Making and packaging CBD oils and candy are all in a day's work with CBD at Hempful Farms for Chris Martin and his wife Andi. Perhaps not many would have gone back to a business that almost cost them everything.

"On my record right now, I have 15 total felony convictions from 1996 to now. It's all pot-related," said Martin.

Martin -- the tough-looking chef, tatted up, biker with the soft side -- was a medical marijuana trailblazer about a decade ago. Using THC to treat his own Crohn's Disease, he started making Zonka Bars, a big name in the marijuana edible game, and was selling the infused candy to compassion clubs, which consist of people looking for medical relief with THC, but didn't want to smoke.

The problem was: Martin was not partnered with a licensed dispensary and the police came knocking.

"It was all police," Martin recounted. "Four jurisdictions, and guns held in my kids' faces for a plant that's supposed to save my life."

Martin had already been to prison once for a marijuana charge. The edibles entrepreneur said he was caught up in trumped-up charges stemming from the War on Drugs, and was looking at a possible life sentence back in 2012. The father of five fought the charges and ended up serving 2.5 years in prison.

"I make it mandatory we write to these people," said Martin. "I don't want them to feel forgotten."

Meeting other people who had their lives totally upended by marijuana charges, he changed his business model to focus on CBD oils, and not full scale medical marijuana. Despite the turnaround, the injustice for Martin remains.

"I've been here 46 years on this planet. I've never been able to vote, I've never been a citizen in my own country. It's an awkward feeling," said Martin.
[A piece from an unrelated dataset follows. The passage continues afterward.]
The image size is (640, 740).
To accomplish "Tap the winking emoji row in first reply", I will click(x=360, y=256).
While potentially hundreds of thousands in Arizona can get marijuana charges tossed thanks to Proposition 207, Martin is not one of them. Martin's story, and stories of others that are similar to Martin's, struck a chord with Weldon Angelos.
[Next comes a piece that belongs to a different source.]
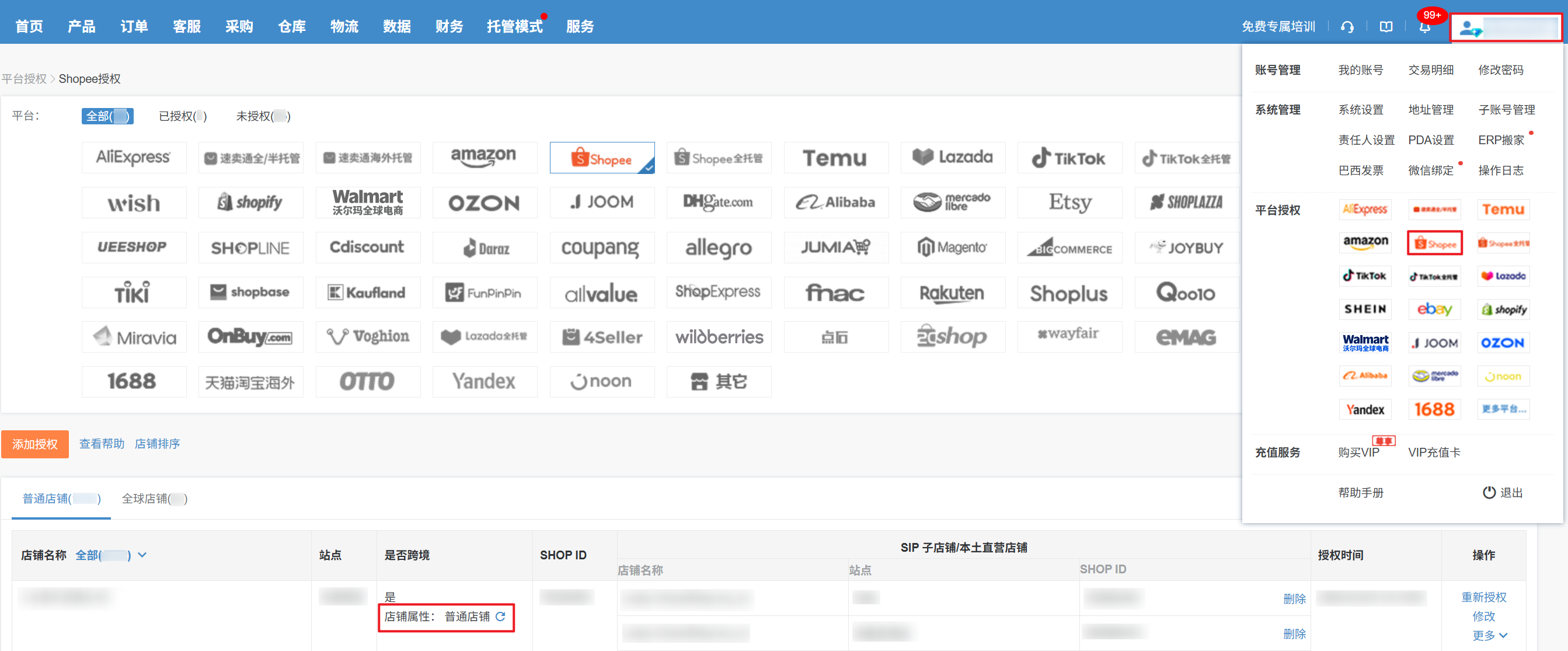Open 更多平台 in platform authorization panel

[1503, 409]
Angelos, a Utah-based music producer and cannabis entrepreneur, faced 55 years in prison back in 2004. He sold about $350 of pot to an undercover agent. Angelos had a concealed weapon on him, and his harsh sentence attracted a coalition of Democrats and Republicans looking for reform. Former President Barack Obama commuted his sentence, and Angelos was released in 2016. He eventually received a full pardon from Former President Donald Trump.

Nowadays, Angelos helps people like him seek pardons from their governors, and a laundry list of some of the biggest names in Hip Hop joined him seeking reform at the federal level, where marijuana is still a crime.

"What really gets me is today, these corporations and entrepreneurs are violating federal law and becoming millionaires, where other people -- like Chris, like me -- are doing the same thing, going to prison for it, becoming felons, both violating the same statute," said Angelos.

The shift in thinking about weed -- from a prison-worthy, life-ruining drug to a business enterprise -- has helped change the conversation about justice. Martin hopes he gets his version of it soon, and his story changes the game.

"I want to show people that mistakes can be made, we can recover from that and grow, and be better," said Martin.

Martin says he is in the process of applying for a pardon from the Governor's Office. He is trying to gather more people in similar situations in the state to raise awareness about what they deem as unfair marijuana laws.